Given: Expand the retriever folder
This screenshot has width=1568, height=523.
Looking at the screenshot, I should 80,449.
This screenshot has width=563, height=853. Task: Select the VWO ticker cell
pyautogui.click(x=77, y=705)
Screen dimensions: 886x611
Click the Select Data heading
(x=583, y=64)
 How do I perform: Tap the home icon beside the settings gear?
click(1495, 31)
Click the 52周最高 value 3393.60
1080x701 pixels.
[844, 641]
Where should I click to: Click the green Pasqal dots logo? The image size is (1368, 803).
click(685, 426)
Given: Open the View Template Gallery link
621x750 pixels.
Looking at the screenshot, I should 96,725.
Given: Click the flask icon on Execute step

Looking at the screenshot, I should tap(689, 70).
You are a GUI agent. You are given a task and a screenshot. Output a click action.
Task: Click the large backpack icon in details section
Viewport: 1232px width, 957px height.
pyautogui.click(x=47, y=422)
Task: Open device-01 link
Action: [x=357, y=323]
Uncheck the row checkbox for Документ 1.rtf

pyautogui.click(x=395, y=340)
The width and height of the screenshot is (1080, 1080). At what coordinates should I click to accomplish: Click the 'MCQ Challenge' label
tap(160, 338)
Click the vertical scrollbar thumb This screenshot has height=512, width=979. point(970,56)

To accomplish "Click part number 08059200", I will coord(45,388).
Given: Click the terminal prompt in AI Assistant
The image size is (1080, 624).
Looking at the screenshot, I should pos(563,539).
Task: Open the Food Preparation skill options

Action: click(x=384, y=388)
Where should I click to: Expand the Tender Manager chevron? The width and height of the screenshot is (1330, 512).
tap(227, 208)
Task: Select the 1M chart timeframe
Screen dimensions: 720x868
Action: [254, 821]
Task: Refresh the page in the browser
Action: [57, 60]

▶ _Directive_:
Give the data above as a numbered list, omitting any blank lines.

▶ _Output below_:
1. Given: Expand the retriever folder
2. This screenshot has width=1568, height=523.
3. Looking at the screenshot, I should 80,449.
4. This screenshot has width=563, height=853. Task: Select the VWO ticker cell
5. pyautogui.click(x=77, y=705)
6. Screen dimensions: 886x611
7. Click the Select Data heading
8. (x=583, y=64)
9.  How do I perform: Tap the home icon beside the settings gear?
10. click(1495, 31)
11. Click the 52周最高 value 3393.60
12. 1080x701 pixels.
13. [844, 641]
14. Where should I click to: Click the green Pasqal dots logo? The image size is (1368, 803).
15. click(685, 426)
16. Given: Open the View Template Gallery link
17. 621x750 pixels.
18. Looking at the screenshot, I should 96,725.
19. Given: Click the flask icon on Execute step
20. Looking at the screenshot, I should tap(689, 70).
21. You are a GUI agent. You are given a task and a screenshot. Output a click action.
22. Task: Click the large backpack icon in details section
23. Viewport: 1232px width, 957px height.
24. pyautogui.click(x=47, y=422)
25. Task: Open device-01 link
26. Action: [x=357, y=323]
27. Uncheck the row checkbox for Документ 1.rtf
28. pyautogui.click(x=395, y=340)
29. The width and height of the screenshot is (1080, 1080). At what coordinates should I click to accomplish: Click the 'MCQ Challenge' label
30. tap(160, 338)
31. Click the vertical scrollbar thumb This screenshot has height=512, width=979. point(970,56)
32. To accomplish "Click part number 08059200", I will coord(45,388).
33. Given: Click the terminal prompt in AI Assistant
34. The image size is (1080, 624).
35. Looking at the screenshot, I should pos(563,539).
36. Task: Open the Food Preparation skill options
37. Action: click(x=384, y=388)
38. Where should I click to: Expand the Tender Manager chevron? The width and height of the screenshot is (1330, 512).
39. tap(227, 208)
40. Task: Select the 1M chart timeframe
41. Screen dimensions: 720x868
42. Action: [254, 821]
43. Task: Refresh the page in the browser
44. Action: [57, 60]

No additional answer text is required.